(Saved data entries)
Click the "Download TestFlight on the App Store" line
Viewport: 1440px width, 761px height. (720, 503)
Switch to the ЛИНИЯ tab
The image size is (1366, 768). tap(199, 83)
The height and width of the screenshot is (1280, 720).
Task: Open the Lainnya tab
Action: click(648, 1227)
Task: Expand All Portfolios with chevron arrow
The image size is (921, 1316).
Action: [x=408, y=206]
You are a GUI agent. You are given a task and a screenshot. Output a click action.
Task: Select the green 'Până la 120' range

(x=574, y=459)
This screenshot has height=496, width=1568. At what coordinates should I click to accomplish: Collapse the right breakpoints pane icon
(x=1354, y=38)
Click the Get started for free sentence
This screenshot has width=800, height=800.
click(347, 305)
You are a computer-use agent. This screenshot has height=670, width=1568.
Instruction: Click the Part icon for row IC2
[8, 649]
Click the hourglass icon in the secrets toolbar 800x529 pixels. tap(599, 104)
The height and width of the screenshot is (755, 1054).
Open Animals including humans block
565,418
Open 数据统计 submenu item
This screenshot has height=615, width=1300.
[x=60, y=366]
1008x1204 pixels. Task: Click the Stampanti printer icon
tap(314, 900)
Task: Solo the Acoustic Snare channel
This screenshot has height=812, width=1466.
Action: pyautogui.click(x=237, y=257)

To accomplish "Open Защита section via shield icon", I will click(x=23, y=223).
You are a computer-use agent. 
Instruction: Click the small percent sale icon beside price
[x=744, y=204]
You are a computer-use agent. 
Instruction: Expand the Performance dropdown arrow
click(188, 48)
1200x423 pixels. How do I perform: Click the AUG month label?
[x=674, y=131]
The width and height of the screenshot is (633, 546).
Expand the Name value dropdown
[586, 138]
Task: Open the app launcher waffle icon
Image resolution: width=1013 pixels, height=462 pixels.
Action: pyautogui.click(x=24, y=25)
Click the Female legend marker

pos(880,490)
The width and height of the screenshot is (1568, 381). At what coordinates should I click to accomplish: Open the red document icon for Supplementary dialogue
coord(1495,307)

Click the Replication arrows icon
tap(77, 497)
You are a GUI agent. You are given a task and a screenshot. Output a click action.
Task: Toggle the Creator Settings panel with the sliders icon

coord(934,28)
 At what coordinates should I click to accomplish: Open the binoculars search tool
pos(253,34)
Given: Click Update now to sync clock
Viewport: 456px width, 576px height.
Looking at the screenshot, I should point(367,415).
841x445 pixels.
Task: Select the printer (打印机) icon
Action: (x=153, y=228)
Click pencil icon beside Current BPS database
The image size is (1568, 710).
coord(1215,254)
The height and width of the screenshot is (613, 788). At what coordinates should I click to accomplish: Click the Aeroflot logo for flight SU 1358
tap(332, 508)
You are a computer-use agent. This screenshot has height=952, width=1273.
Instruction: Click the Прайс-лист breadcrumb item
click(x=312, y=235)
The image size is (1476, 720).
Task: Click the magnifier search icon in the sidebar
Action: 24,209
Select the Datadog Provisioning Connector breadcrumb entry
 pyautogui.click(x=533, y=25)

HOW TO COMPLETE THIS TASK: Repeat the whole of the data verbatim, as it reads above.

ANSWER SECTION:
Click the "Download TestFlight on the App Store" line
Viewport: 1440px width, 761px height. (720, 503)
Switch to the ЛИНИЯ tab
The image size is (1366, 768). tap(199, 83)
The height and width of the screenshot is (1280, 720).
Task: Open the Lainnya tab
Action: click(648, 1227)
Task: Expand All Portfolios with chevron arrow
The image size is (921, 1316).
Action: [x=408, y=206]
You are a GUI agent. You are given a task and a screenshot. Output a click action.
Task: Select the green 'Până la 120' range

(x=574, y=459)
This screenshot has height=496, width=1568. At what coordinates should I click to accomplish: Collapse the right breakpoints pane icon
(x=1354, y=38)
Click the Get started for free sentence
This screenshot has width=800, height=800.
click(347, 305)
You are a computer-use agent. This screenshot has height=670, width=1568.
Instruction: Click the Part icon for row IC2
[8, 649]
Click the hourglass icon in the secrets toolbar 800x529 pixels. tap(599, 104)
The height and width of the screenshot is (755, 1054).
Open Animals including humans block
565,418
Open 数据统计 submenu item
This screenshot has height=615, width=1300.
[x=60, y=366]
1008x1204 pixels. Task: Click the Stampanti printer icon
tap(314, 900)
Task: Solo the Acoustic Snare channel
This screenshot has height=812, width=1466.
Action: pyautogui.click(x=237, y=257)

To accomplish "Open Защита section via shield icon", I will click(x=23, y=223).
You are a computer-use agent. 
Instruction: Click the small percent sale icon beside price
[x=744, y=204]
You are a computer-use agent. 
Instruction: Expand the Performance dropdown arrow
click(188, 48)
1200x423 pixels. How do I perform: Click the AUG month label?
[x=674, y=131]
The width and height of the screenshot is (633, 546).
Expand the Name value dropdown
[586, 138]
Task: Open the app launcher waffle icon
Image resolution: width=1013 pixels, height=462 pixels.
Action: pyautogui.click(x=24, y=25)
Click the Female legend marker

pos(880,490)
The width and height of the screenshot is (1568, 381). At what coordinates should I click to accomplish: Open the red document icon for Supplementary dialogue
coord(1495,307)

Click the Replication arrows icon
tap(77, 497)
You are a GUI agent. You are given a task and a screenshot. Output a click action.
Task: Toggle the Creator Settings panel with the sliders icon

coord(934,28)
 At what coordinates should I click to accomplish: Open the binoculars search tool
pos(253,34)
Given: Click Update now to sync clock
Viewport: 456px width, 576px height.
Looking at the screenshot, I should point(367,415).
841x445 pixels.
Task: Select the printer (打印机) icon
Action: (x=153, y=228)
Click pencil icon beside Current BPS database
The image size is (1568, 710).
coord(1215,254)
The height and width of the screenshot is (613, 788). At what coordinates should I click to accomplish: Click the Aeroflot logo for flight SU 1358
tap(332, 508)
You are a computer-use agent. This screenshot has height=952, width=1273.
Instruction: Click the Прайс-лист breadcrumb item
click(x=312, y=235)
The image size is (1476, 720).
Task: Click the magnifier search icon in the sidebar
Action: 24,209
Select the Datadog Provisioning Connector breadcrumb entry
 pyautogui.click(x=533, y=25)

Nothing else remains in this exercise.